Crystallography- Metal Structures and Silicate Chemistry Flashcards
fcc
Bravais lattice: cubic F Aka ccp Point group: m3m Space group: Fm3m Examples: Al, Cu, γ-Fe, Ni
bcc
Bravais lattice: cubic I
Point group: m3m
Space group: Im3m
Examples: Nb, W, α-Fe, Cr
hcp
Bravais lattice: hexagonal P
Point group: 6/mmm
Space group: P6sub3/mmc
Examples: Co, Be, Mg, Ti
Trends in metal structures
hcp most frequent. All alkali metals and typical refractory metals are bcc. Noble metals (Pt group) are fcc. Some metals have small energy difference to the 2nd most favourite structure meaning stacking faults and phase transitions via temperature or pressure are facilitated.
Ordered intermetallic alloy structures
Ordered bcc: system is cubic, Bravais primitive, has one element on corners of cube and the other in the centre, atoms alternate along space diagonal, example NiAl.

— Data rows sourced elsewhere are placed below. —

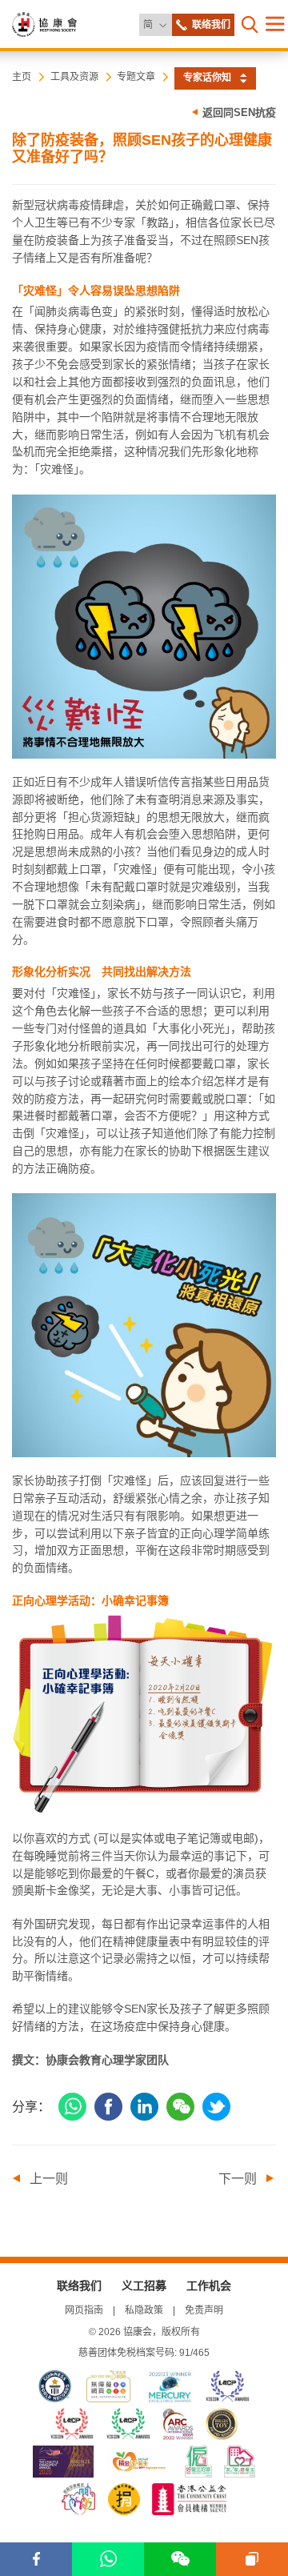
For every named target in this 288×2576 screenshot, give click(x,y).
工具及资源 (74, 76)
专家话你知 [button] (207, 77)
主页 (21, 76)
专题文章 (136, 76)
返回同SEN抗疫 (239, 112)
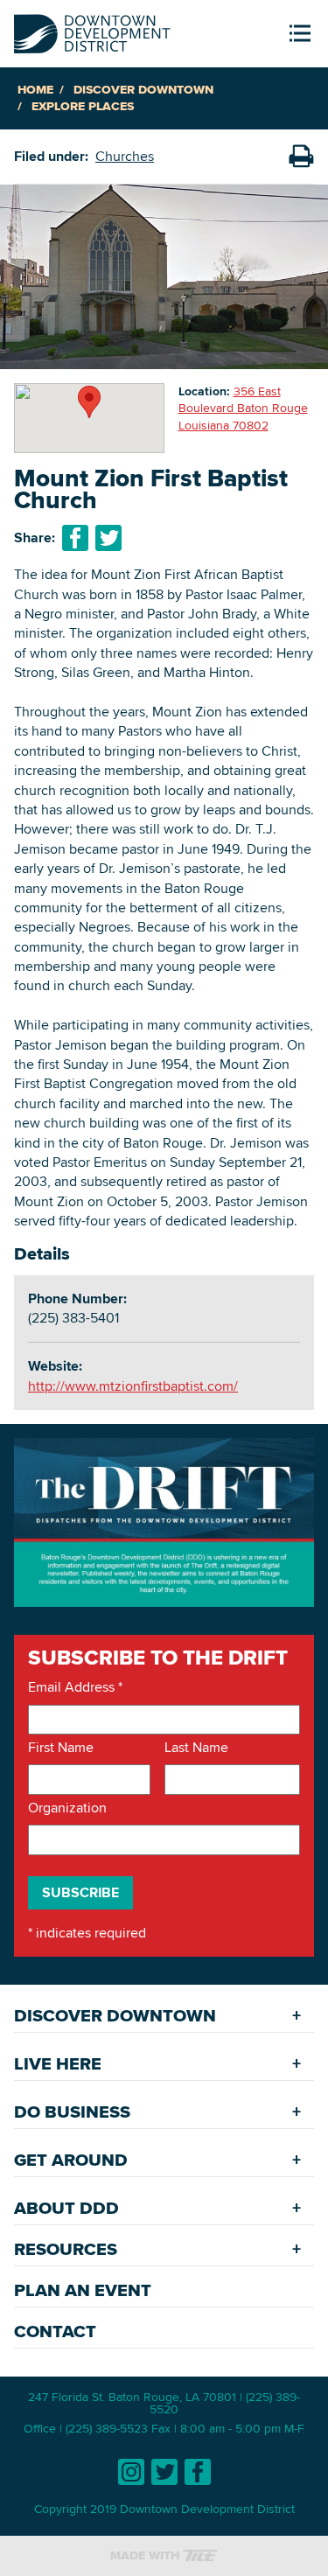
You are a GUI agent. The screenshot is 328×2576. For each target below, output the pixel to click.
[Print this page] (301, 156)
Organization (67, 1808)
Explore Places (82, 106)
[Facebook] (197, 2472)
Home (35, 89)
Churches (124, 156)
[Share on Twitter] (108, 538)
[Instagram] (131, 2472)
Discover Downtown (143, 89)
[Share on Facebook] (75, 538)
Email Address (75, 1687)
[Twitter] (164, 2472)
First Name (61, 1747)
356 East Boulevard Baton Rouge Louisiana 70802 (243, 408)
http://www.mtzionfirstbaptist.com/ (133, 1386)
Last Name (196, 1747)
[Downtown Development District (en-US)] (92, 30)
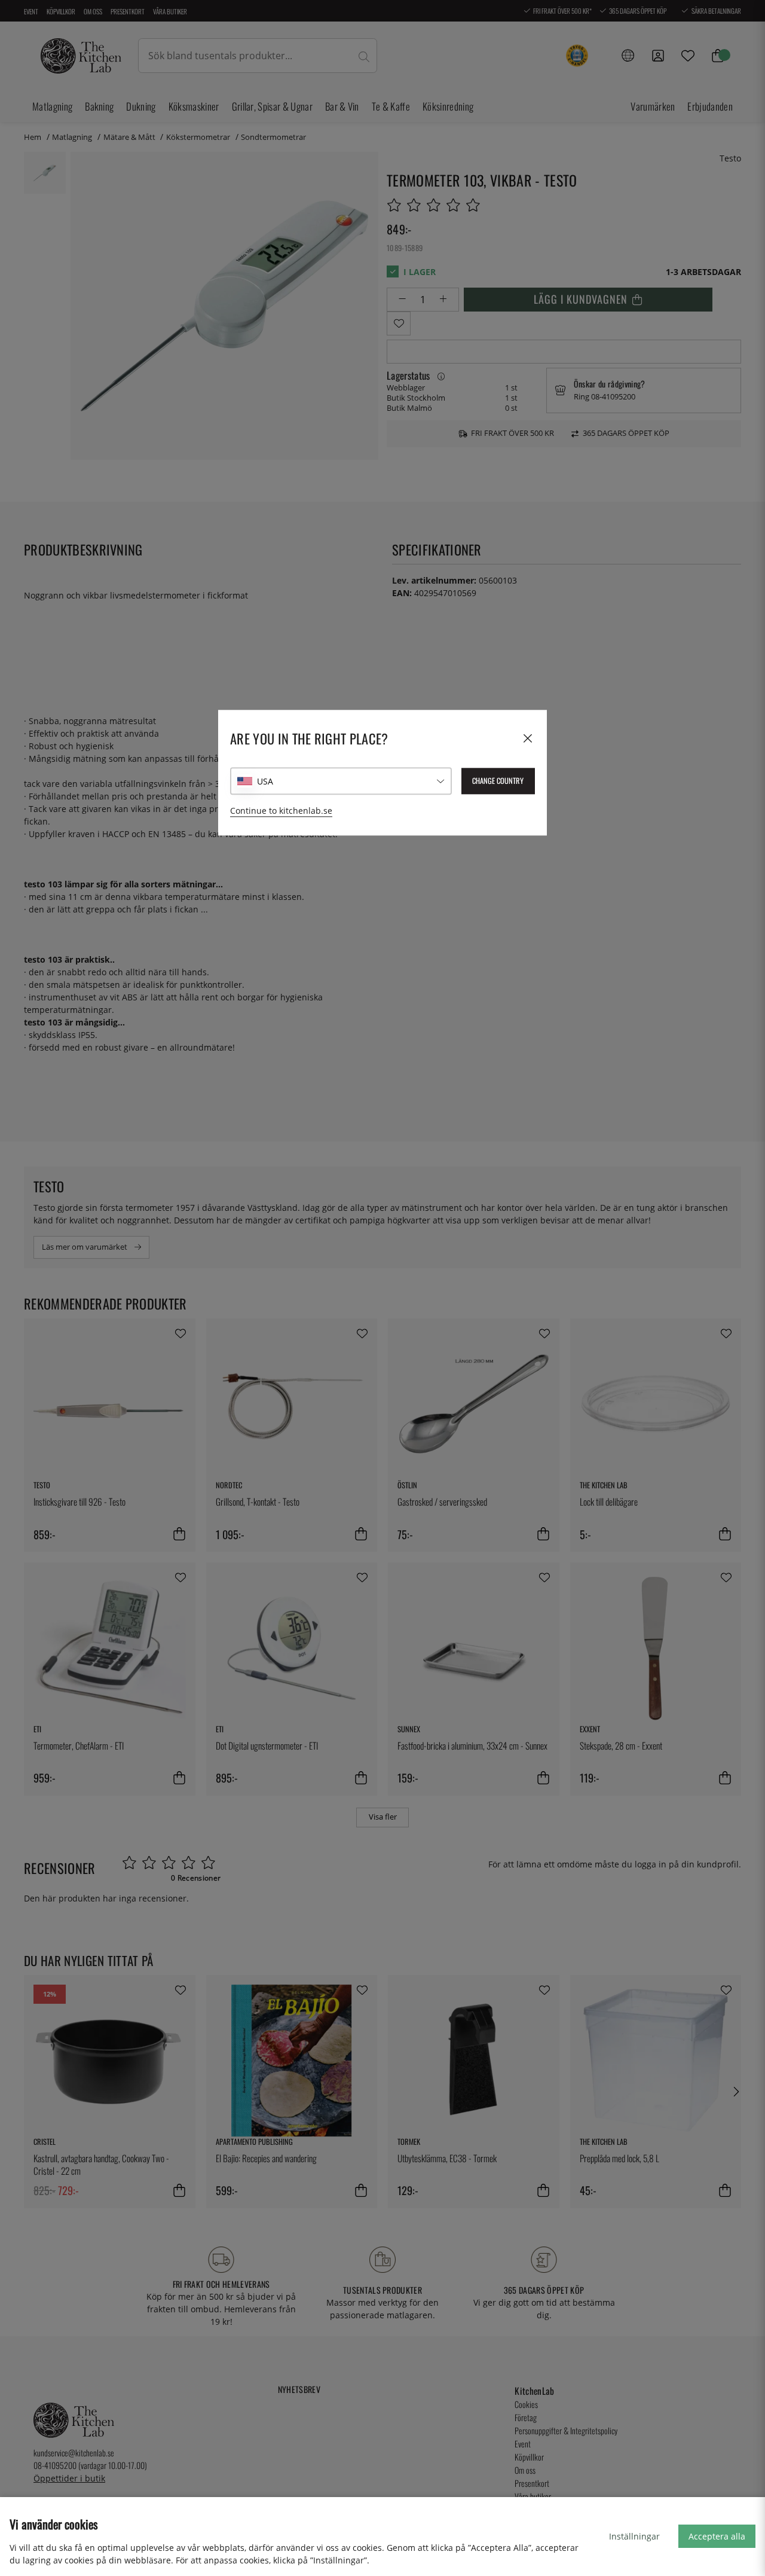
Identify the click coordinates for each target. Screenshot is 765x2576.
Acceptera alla (716, 2536)
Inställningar (634, 2536)
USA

Ordered fcc: system is tetragonal, Bravais primitive, has one element for top and bottom faces and other for remaining 4 face centred midway up, alternating layers of elements, example TiAl.
Disordered intermetallic alloys
Do not fulfill strict definition of crystals, can be treated by placing statistical ‘mixed elements’ at lattice points (occupancy factors), then the ordered structures would return to proper bcc and fcc and both be cubic.
Glide systems in alloy structures
Determine the direction of dislocation motion. Normal bcc has (110)[111], normal fcc has (111)[110]. For the ordered intermetallic alloys the Burgers vector is twice as long as for pure metals, so plastic deformation is hindered and alloy is more brittle (not as brittle as ceramics).
Tin structure
Gray α-Tin: stable under 13C, cubic, diamond-structure, semiconductor.
White β-Tin: stable above 13C, tetragonal, is distorted cubic primitive, metallic.
Both are metastable so don’t immediately change as temperature goes through 13C.
Heusler alloy
ABC2. Example MnAlCu2 so no anion. Based on fcc, has all interstitials fully filled, has larger lattice parameter than normal fcc. This is first ferromagnetic alloy known without a ferromagnetic element
What is complex stacking?
Anything other than ABAB, ABCABC, AAAA
Nomenclature for cation/anion stacking sequences
Main (Bravais lattice) stacking is upper case roman letters ABC.
Interstitial stacking is Greek letter αβγ.
A, B and C are same chemistry
α, β, γ are also the same elements as each other
<> denotes infilled interstitials (layers entirely vacant)
Stacking sequences for ZnS wurtzile, ZnS cubic, NiAs hexagonal, CdI2 hexagonal
ZnS wurtzile: AαBβ
ZnS cubic: AαBβCγ
NiAs hexagonal: AγBγ
CdI2 hexagonal: AγB<>
Rare earth elements stacking sequences
Mixed stacking sequences
ABCB
Examples: La, Pr, Nd, Pm
Complex stacking in molybdenite
AβA<>BγB<>. This is height of one unit cell. Is MoS2. System is hexagonal, Bravais primitive. Sheet structure, rather loose S-S cross-layer bonds so good lubricant as can exfoliate into single 2D sheets. Get pairs of hexagonal primitive layers with rather loose packing. Interstitial layers are not oct or tet but are trigonal prismatic
Basics of silicates
Polymerisation via Si-O-Si bonds. Stoichiometry varies within SiOx depending on how many O shared. 1D, 2D, 3D network structures. Tetrahedra robust and angles and distances vary little and are close to ideal mathematical tetrahedron. Al can sub in silica lattices but needs extra caution to balance charge which are often in interstitial positions.